__Assigned task__
Only the lines from the one containing "Cut the selected cell with scissors icon" to the end of the records belong in the answer; repeat them exactly and drop the pictures.

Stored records
....

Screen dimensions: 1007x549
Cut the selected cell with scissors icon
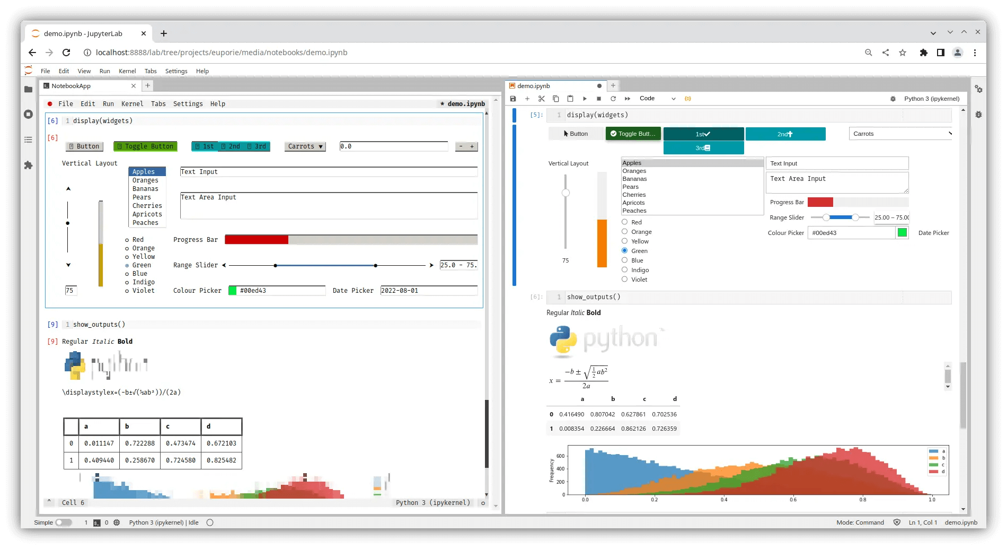[541, 99]
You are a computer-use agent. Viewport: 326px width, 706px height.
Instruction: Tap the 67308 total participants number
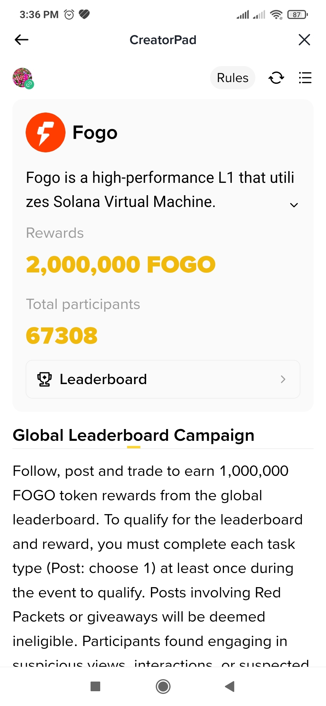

....

__Exercise solution__
Cut the selected cell with scissors icon
[541, 99]
You are a computer-use agent. Viewport: 326px width, 706px height.
Instruction: Tap the 67308 total participants number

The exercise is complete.